Aesthetically the player does nothing to stand out from the crowd, but its gloss black finish, slimline dimensions and angled fascia are effortlessly stylish. The front panel is fairly busy, with a few buttons dotted about, a USB port on the right and a large LED display in the middle, but because it’s all blended into the black finish it doesn’t feel cluttered. Build quality is solid too, making this a well-designed unit overall.

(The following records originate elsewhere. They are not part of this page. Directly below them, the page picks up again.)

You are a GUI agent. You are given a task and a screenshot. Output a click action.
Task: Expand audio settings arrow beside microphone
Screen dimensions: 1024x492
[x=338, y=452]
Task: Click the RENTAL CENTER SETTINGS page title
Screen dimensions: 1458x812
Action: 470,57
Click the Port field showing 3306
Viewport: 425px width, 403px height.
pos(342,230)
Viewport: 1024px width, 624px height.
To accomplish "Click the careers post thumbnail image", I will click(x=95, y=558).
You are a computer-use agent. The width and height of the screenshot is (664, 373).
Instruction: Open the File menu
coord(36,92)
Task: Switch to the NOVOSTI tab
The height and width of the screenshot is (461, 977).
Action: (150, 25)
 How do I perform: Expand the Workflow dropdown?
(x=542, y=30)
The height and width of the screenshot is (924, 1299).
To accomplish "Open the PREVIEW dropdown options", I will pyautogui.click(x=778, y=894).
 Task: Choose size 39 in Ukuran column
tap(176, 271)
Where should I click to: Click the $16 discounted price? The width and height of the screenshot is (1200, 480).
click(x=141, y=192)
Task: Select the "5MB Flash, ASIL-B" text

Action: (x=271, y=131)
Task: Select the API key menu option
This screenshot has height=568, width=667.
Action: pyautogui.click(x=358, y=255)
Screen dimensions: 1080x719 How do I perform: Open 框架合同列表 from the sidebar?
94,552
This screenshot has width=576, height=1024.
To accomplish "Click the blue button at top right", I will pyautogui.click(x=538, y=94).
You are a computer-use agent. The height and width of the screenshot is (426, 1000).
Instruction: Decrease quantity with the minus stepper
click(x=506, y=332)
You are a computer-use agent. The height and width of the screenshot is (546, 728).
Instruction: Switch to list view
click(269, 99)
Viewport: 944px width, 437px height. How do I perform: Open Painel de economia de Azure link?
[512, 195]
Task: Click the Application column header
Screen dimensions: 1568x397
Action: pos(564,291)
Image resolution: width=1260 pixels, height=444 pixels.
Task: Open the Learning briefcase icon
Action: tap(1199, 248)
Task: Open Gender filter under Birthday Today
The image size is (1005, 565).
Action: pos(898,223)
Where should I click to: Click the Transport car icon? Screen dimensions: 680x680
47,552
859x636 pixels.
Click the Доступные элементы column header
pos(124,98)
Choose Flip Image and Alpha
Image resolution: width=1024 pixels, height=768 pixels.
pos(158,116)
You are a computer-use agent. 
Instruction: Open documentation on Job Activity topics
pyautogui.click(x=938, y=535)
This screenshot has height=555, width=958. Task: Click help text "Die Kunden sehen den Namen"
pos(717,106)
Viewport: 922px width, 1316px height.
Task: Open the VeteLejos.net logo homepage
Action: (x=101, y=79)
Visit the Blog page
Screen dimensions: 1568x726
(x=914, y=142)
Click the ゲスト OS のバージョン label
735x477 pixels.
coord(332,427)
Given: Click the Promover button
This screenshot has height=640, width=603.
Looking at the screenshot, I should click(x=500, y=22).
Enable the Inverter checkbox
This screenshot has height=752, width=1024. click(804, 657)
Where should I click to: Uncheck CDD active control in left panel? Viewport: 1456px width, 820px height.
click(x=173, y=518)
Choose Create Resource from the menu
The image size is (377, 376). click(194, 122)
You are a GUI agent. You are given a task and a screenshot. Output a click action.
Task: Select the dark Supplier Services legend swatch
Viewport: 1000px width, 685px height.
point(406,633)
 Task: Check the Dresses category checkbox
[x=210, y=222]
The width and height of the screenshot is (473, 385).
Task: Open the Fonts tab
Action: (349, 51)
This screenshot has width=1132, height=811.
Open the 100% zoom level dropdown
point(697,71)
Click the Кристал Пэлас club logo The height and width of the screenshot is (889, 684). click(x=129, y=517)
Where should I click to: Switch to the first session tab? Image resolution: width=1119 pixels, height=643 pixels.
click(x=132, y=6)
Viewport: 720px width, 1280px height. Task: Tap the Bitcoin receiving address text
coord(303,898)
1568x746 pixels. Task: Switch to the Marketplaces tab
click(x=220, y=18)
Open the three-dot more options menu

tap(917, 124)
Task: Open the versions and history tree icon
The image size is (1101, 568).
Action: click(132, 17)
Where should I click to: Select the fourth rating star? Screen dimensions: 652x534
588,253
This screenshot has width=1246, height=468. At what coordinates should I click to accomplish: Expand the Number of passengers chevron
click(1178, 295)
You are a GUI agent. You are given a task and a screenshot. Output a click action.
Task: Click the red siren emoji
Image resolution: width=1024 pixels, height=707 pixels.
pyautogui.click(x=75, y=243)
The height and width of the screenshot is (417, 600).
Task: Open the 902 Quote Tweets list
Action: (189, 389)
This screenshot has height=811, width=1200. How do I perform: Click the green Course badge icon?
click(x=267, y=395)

However, the rear panel’s sparse line-up of sockets is a disappointment at this price. Firstly, there’s an HDMI v1.4 socket that outputs 3D pictures and HD audio (as well as supporting other HDMI trimmings like Deep Colour and CEC) but the single output may present a problem if your AV receiver lacks HDMI v1.4 inputs and can’t pass 3D pictures onto your TV. In that instance, you’d have to connect the HDMI output directly to your TV to watch 3D, but that means you can’t feed HD audio bitstreams to your amp at the same time, leaving the Dolby Digital and DTS-compatible coaxial digital output as your only way of getting surround sound (there are no multichannel analogue outputs either).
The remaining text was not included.